本研究轉(zhuǎn)錄組數(shù)據(jù)顯示，免疫相關(guān)途徑在KEGG數(shù)據(jù)庫(kù)中被富集,這與大口黑鱸的相關(guān)研究結(jié)果一致。當(dāng)大口黑鱸進(jìn)食人工飼料時(shí)，其免疫相關(guān)基因會(huì)在分子水平上被上調(diào)[39]。研究表明，高糖飲食可能會(huì)增加非酒精性脂肪肝(NAFLD)的風(fēng)險(xiǎn)[40]。當(dāng)血脂水平高時(shí)，幼鱸的生長(zhǎng)，肝臟代謝酶和抗氧化能力將受到影響[41]。因此，在養(yǎng)殖過(guò)程中，如果翹嘴鱖攝入糖脂含量較高的飼料，可能會(huì)對(duì)應(yīng)地產(chǎn)生免疫反應(yīng)。TNF-α是一種多效細(xì)胞分子,在炎癥、細(xì)胞凋亡和免疫系統(tǒng)發(fā)育中起著核心作用，在調(diào)節(jié)魚類的各種生理過(guò)程中起著關(guān)鍵作用，并且與腫瘤的產(chǎn)生和發(fā)展密切相關(guān)[42]。GADD45α基因編碼的蛋白是一種應(yīng)激蛋白，對(duì)環(huán)境做出反應(yīng)，在DNA修復(fù)、細(xì)胞周期調(diào)節(jié)、衰老、基因毒性應(yīng)激反應(yīng)和其他細(xì)胞功能中起著重要的調(diào)節(jié)作用[43]。在本研究中，TNF-α和GADD45α的表達(dá)在處理組的肝臟和腦中均有上調(diào)，這說(shuō)明投喂人工飼料可能會(huì)引起翹嘴鱖肝臟和大腦的炎癥反應(yīng)，使翹嘴鱖產(chǎn)生免疫反應(yīng)。與傳統(tǒng)餌料魚相比，人工飼料的蛋白質(zhì)來(lái)源不同，糖類和脂類的含量較高。因此，翹嘴鱖在攝入人工飼料后或無(wú)法較好地利用營(yíng)養(yǎng)物質(zhì)，導(dǎo)致糖類和脂類成分的積累，最終導(dǎo)致翹嘴鱖產(chǎn)生炎癥反應(yīng)。

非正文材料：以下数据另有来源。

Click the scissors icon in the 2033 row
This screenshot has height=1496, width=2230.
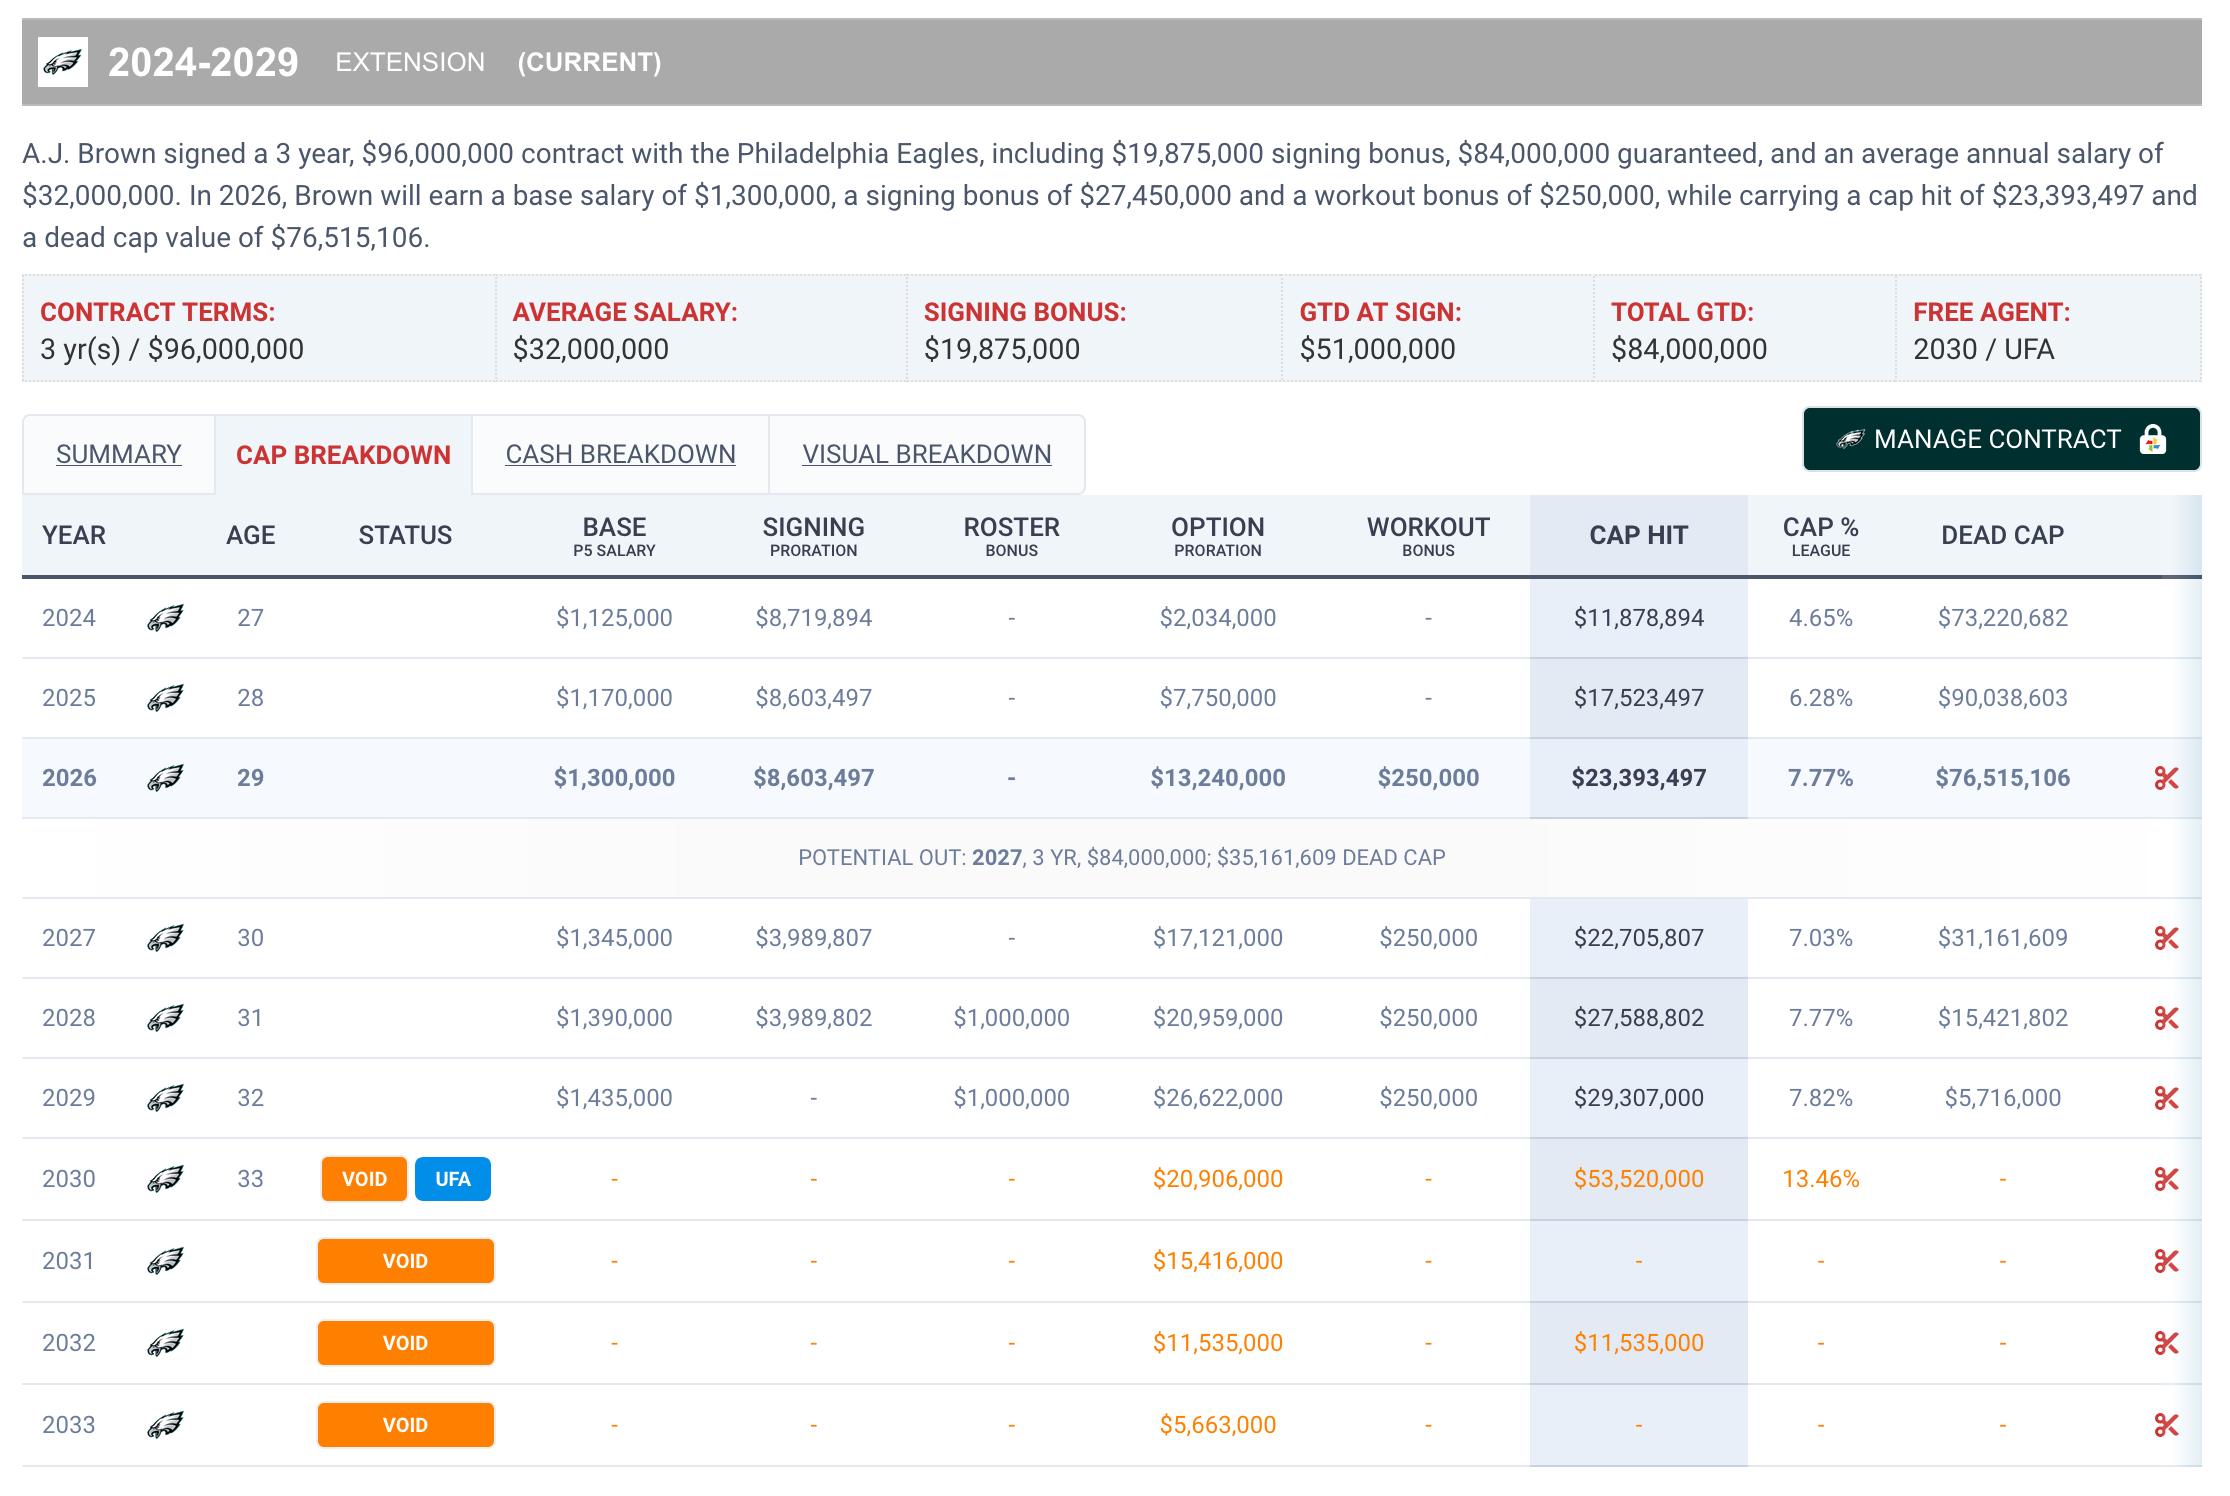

本研究發(fā)現(xiàn)投喂人工飼料會(huì)影響翹嘴鱖的代謝、免疫和攝食調(diào)節(jié)。其中，碳水化合物代謝和脂質(zhì)代謝可能會(huì)對(duì)翹嘴鱖適應(yīng)人工飼料產(chǎn)生重要影響。研究結(jié)果可為翹嘴鱖飼料馴化養(yǎng)殖提供基礎(chǔ)數(shù)據(jù)，促進(jìn)翹嘴鱖飼料配方和養(yǎng)殖技術(shù)的發(fā)展。